**WHAT THIS TASK INVOLVES**
Reproduce, character for character, the lines below from the first through the one with "This screenshot has width=1129, height=1064.". Leave pictures out.

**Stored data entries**
--------
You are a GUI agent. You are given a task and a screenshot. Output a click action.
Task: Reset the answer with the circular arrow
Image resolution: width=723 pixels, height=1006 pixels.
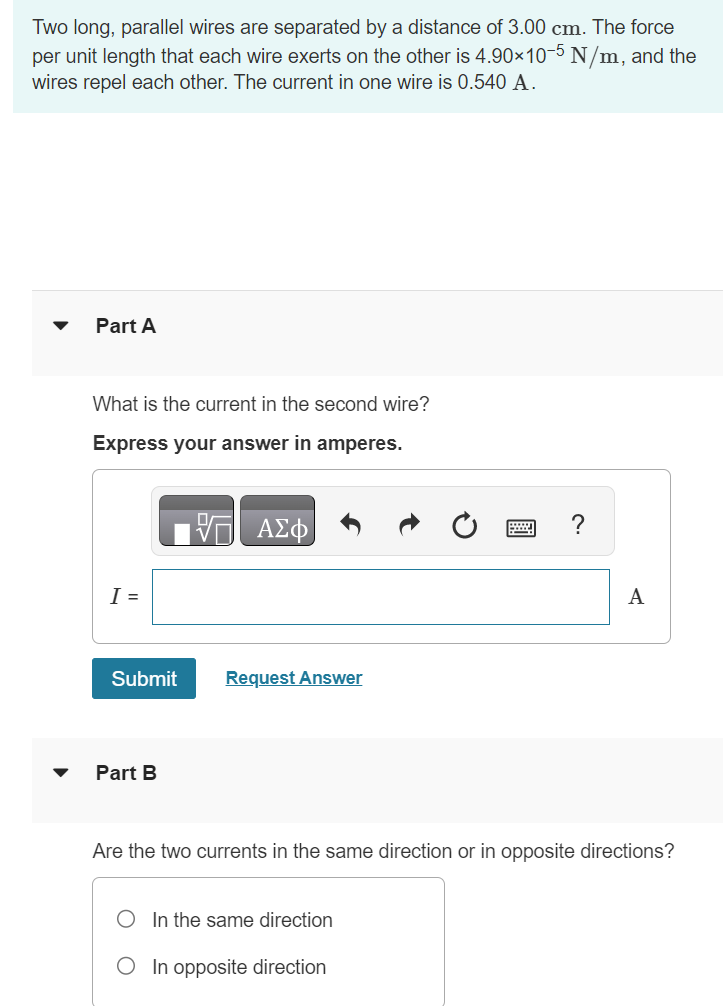click(464, 525)
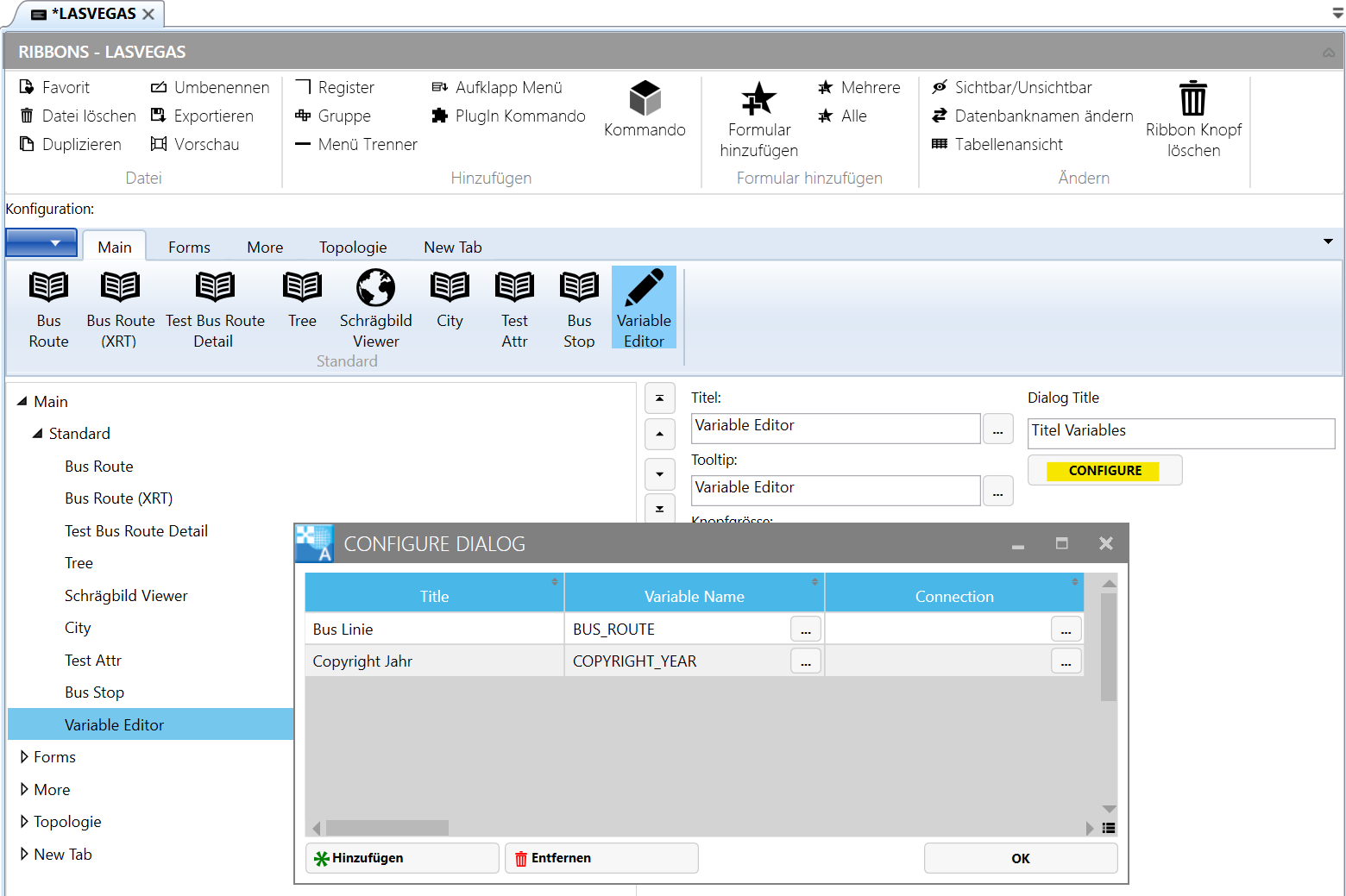Switch to the Topologie ribbon tab

(352, 247)
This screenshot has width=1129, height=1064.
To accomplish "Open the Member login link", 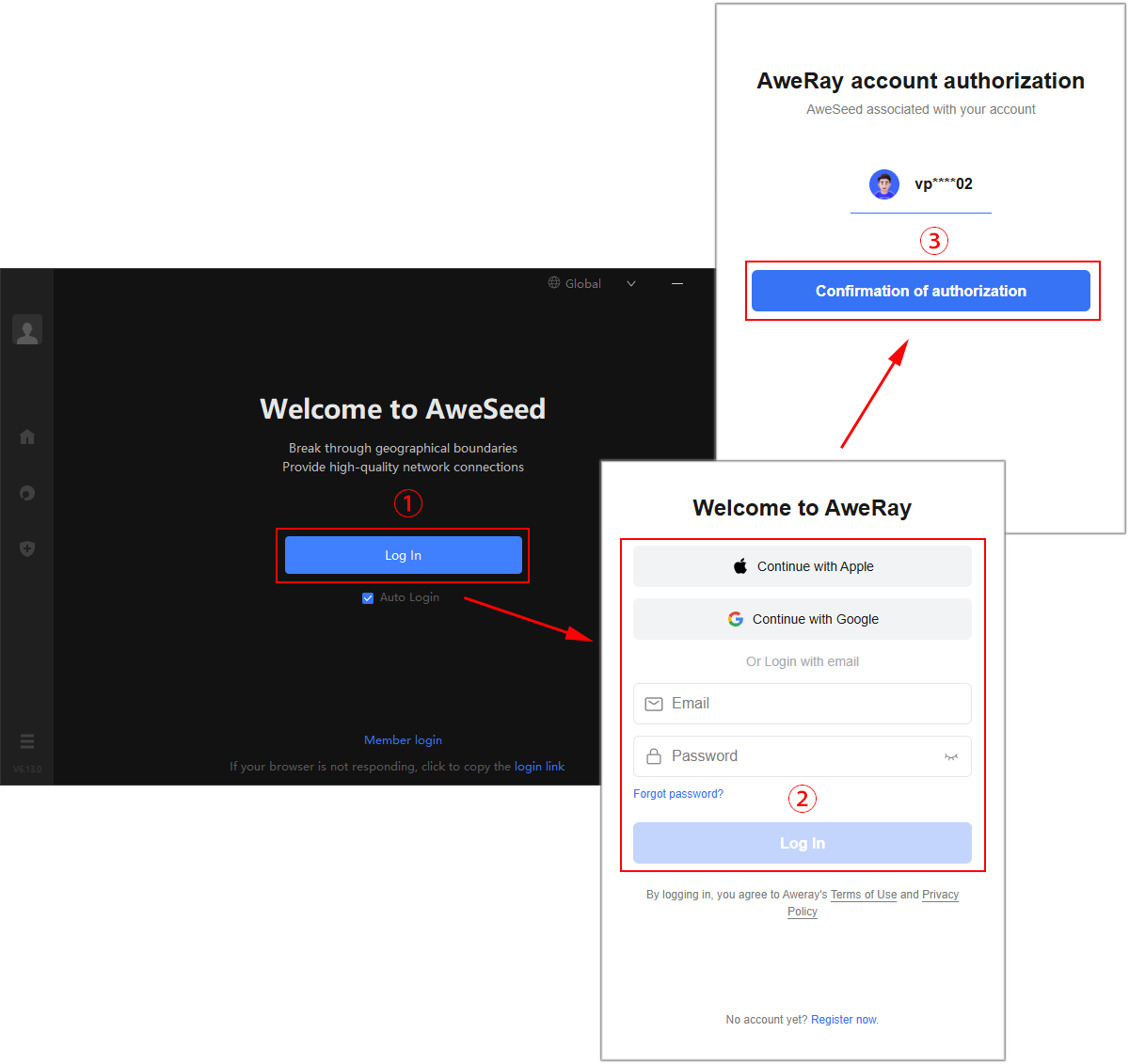I will pos(403,740).
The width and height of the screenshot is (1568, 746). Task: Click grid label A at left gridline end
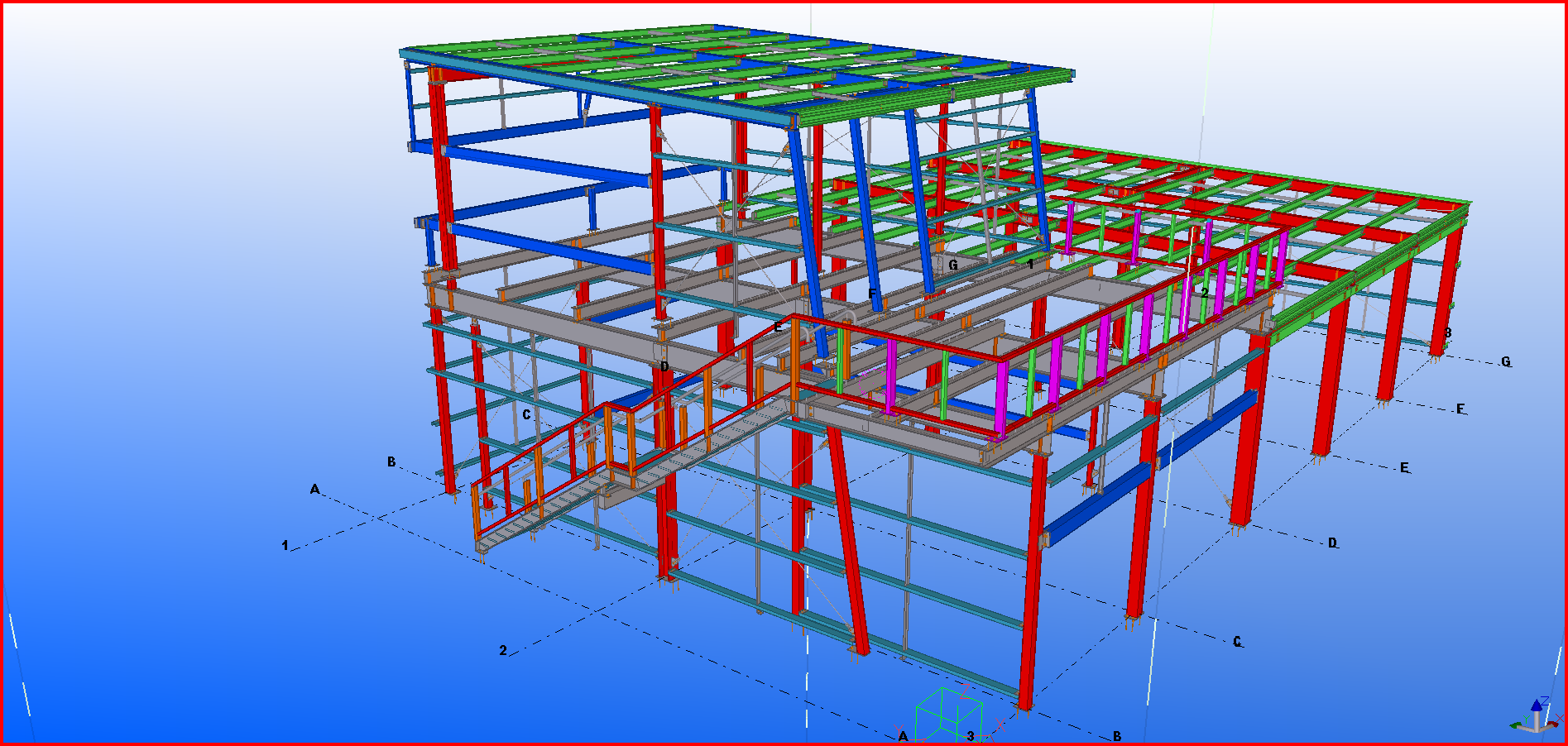click(x=314, y=490)
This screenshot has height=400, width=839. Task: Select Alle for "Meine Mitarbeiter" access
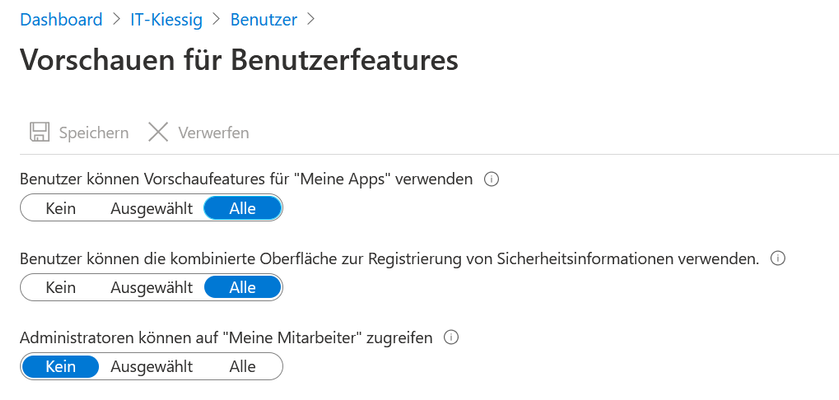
--------
**SOLUTION FOR THIS PROBLEM**
You are a GUI agent. You are given a task and a screenshot. Output a click action.
Task: Reset the answer with the circular arrow
Image resolution: width=723 pixels, height=1006 pixels.
click(464, 525)
Switch to the Topologie ribbon tab

(352, 247)
This screenshot has width=1129, height=1064.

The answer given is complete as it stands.